Hört sich ja gar nicht mal so schlecht an, ich arbeite sowieso nur selten wirklich lange mit Word oder Excel, meistens Surfe ich bzw, momentan nur spielen, da ich wie gesagt selten am Rechner sein kann. Nur wäre es mir schon recht, wenn ein mehrere tausend Euro teuerer Fernseher auch ein paar Jahre überlebt.



PCGH_Manu schrieb:


> Was genau stört dich denn am LCD? OLEDs sind eigentlich nur im Kontrast den LCDs so haushoch überlegen. Muss aber sagen, dass ein anständiges 1000:1 eines IPS auch nicht wirklich viel schlechter aussieht, finde ich.
> 
> Smartphones sind nochmal ne ganz andere Sache. Ich denke, allein die hohe Pixeldichte spielt hier fürs subjektive Qualitätsempfinden auch ne Rolle. Hier brauche ich tatsächlich auch ein OLED. Hatte mal ein IPS-Fon und fand im Dunklen beim Videoschauen den Kontrast grauslig.
> 
> ...



Was mich am LCD stört?
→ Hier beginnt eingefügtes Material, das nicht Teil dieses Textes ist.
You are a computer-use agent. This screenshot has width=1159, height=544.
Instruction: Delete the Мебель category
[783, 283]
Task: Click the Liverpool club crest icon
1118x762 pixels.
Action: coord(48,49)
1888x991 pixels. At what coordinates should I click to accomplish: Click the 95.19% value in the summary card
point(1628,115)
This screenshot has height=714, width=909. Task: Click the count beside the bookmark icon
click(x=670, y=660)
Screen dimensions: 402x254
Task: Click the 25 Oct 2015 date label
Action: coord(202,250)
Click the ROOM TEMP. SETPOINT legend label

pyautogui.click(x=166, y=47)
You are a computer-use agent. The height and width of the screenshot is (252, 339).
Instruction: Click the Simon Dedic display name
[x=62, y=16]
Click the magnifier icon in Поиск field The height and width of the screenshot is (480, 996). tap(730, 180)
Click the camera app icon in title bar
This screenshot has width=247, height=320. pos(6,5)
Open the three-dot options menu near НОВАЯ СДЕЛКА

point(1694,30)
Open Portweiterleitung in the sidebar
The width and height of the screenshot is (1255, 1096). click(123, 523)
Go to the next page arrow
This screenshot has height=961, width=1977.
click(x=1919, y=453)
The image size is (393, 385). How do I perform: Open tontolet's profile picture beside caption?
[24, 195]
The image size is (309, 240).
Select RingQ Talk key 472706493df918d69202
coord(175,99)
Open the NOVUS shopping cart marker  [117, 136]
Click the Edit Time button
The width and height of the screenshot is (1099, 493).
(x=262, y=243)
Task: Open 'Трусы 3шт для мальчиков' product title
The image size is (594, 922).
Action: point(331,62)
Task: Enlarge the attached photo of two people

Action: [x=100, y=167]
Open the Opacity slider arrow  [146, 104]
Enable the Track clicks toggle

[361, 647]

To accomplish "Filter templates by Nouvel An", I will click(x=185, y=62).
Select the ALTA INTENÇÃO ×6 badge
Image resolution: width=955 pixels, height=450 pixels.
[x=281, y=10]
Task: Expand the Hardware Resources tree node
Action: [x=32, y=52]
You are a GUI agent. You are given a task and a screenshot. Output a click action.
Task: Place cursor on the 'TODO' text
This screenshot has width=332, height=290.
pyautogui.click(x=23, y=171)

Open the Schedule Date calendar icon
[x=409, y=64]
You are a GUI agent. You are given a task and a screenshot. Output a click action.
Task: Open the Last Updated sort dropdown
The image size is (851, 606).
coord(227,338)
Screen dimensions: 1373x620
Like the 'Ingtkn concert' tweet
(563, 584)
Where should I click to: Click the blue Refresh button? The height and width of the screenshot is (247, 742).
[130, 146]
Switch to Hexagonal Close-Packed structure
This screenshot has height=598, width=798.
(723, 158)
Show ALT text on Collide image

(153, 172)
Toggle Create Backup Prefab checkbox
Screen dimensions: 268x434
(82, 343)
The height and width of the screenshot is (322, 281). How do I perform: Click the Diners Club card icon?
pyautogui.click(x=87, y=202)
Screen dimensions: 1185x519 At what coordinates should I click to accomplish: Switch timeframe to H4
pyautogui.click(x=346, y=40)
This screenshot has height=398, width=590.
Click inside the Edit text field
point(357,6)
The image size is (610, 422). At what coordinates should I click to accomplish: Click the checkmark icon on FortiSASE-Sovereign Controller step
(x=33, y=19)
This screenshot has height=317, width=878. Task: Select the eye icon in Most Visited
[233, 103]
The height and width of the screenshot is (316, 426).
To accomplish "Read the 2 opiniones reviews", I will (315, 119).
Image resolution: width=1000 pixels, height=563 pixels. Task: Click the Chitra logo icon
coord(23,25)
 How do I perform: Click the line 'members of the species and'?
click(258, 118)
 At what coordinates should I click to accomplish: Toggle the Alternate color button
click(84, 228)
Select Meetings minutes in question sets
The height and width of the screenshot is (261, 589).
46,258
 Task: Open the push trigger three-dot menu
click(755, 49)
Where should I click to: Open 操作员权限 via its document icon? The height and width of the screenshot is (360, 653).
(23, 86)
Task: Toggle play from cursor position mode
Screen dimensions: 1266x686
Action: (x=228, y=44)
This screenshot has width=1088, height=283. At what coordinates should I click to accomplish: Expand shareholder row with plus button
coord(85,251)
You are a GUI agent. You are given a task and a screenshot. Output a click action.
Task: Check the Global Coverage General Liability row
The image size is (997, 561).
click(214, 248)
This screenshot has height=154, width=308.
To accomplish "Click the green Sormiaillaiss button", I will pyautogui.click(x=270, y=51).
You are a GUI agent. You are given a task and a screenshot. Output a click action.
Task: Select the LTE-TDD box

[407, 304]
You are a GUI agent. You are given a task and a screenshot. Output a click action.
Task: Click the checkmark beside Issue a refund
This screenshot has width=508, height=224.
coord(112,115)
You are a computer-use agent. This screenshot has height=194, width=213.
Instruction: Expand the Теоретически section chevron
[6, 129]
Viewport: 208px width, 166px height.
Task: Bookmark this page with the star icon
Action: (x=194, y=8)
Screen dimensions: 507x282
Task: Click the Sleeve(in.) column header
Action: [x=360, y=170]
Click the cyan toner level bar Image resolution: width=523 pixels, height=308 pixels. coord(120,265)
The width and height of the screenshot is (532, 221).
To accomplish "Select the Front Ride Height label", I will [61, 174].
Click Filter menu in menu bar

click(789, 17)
Eigentlich reicht es einen OLED und einen LCD nebeneinander zu sehen, sagen wir mal so, ich habe Verwandte die sind noch mit einem SD 20 Zoll Fernseher zufrieden, was man nicht kennt, will man halt nicht, dadurch, dass mein Handy eben einen OLED Screen hat, sehe ich jeden Tag wie miserabel alle LCD's im Vergleich dazu sind. Natürlich ist die Pixeldichte auch sehr wichtig, allerdings ist man am Handy deutlich näher dran als am Monitor, der bei mir auch keine allzu niedrige Pixeldichte hat. Die Top Geräte an Fernsehern bieten eben Top HDR und ein geniales Bild, nicht nur dass das Bild bei den sehr guten LCD's deutlich schlechter aussieht, das HDR kann man da ja mal völlig vergessen, die Zahl der Beleuchtungszonen ist selbst bei den beiden 2000€ Monitoren von Asus und Acer viel zu niedrig, mit OLED können sie da schlicht nicht konkurrieren.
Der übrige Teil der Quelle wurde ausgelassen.